The Databricks Lakehouse Platform is a popular data platform. It is fully based on Apache Spark. In fact, the people who created Apache Spark found the company to offer a commercial data platform. In addition, they heavily promote Delta Lake, a storage format for files that uses versioned Parquet files and a transaction log to provide ACID transactions.
Databricks is a full-featured platform that runs on top of one of the three cloud providers: AWS, GCP, Azure. On Azure, Microsoft is your business partner, so you don't have to sign a separate contract with Databricks. In any case, the cloud provider resources (such as object storage, compute engines, virtual network configuration, access control) are used by the platform. The platform basically runs in compute engines and uses futher compute engines to manage workloads.
Databricks is very popular among Data Scientists. It has an integrated environment, collaborative notebooks, and managed and scalable resources. But is it also a good choice for a general Data Mesh platform? Let's dive into the components that we would use for Data Mesh.

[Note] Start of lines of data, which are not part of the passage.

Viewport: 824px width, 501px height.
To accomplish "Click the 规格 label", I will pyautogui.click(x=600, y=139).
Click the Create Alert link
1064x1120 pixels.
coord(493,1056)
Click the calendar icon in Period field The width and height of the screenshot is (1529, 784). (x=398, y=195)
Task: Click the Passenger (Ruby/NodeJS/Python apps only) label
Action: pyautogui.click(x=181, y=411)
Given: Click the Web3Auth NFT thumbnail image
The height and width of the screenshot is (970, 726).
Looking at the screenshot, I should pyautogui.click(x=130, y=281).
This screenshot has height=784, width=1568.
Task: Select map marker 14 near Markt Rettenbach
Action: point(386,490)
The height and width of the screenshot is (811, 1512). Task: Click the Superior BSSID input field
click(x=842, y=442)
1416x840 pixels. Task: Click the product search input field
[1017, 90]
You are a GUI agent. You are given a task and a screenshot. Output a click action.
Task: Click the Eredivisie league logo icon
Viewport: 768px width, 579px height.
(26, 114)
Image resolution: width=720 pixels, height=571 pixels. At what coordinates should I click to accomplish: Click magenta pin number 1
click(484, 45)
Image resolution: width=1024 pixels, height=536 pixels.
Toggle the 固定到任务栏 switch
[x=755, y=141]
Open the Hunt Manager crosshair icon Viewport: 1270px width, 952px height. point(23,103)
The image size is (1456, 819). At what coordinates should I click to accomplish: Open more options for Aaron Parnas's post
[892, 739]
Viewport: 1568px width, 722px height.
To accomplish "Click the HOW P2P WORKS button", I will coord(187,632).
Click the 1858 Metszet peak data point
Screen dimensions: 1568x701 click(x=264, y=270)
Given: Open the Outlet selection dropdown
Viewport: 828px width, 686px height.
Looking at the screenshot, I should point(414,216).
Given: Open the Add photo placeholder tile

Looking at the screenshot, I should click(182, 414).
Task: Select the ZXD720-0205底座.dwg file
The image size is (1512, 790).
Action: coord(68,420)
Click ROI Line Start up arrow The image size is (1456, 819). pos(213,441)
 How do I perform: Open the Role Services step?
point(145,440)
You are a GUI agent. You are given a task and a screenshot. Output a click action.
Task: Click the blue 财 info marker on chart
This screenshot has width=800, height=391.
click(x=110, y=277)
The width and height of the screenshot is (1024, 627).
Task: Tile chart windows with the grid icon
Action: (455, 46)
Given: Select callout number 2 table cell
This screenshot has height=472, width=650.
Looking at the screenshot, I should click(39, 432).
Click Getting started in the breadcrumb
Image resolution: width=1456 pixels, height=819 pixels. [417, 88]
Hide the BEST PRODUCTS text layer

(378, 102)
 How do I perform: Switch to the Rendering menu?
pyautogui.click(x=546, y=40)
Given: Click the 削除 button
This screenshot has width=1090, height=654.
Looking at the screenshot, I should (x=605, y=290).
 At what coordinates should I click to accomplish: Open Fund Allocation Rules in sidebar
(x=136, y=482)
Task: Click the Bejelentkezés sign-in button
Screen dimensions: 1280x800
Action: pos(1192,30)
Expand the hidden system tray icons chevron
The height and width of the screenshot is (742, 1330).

The starting point in Databricks is the workspace. Each team typically creates their own workspace, and in their workspace their own clusters for their computing needs. These clusters come with a configured Spark Runtime as query engine. The clusters are mapped to cloud provider's compute instances and can be scaled elastically with the workloads to execute code and queries.
Data are always stored as files. To ingest data, data need to be written to an object store (S3, Cloud Storage, ADLS) by a provider in an appropriate format, such as Parquet, JSON, CSV or Delta. Transformed and intermediary data are usually written to delta files in a backing object storage, but Spark supports all other formats, if required. Delta files represent a table structure, and are optimized for columnar access. These delta tables also support insert, update and delete operations.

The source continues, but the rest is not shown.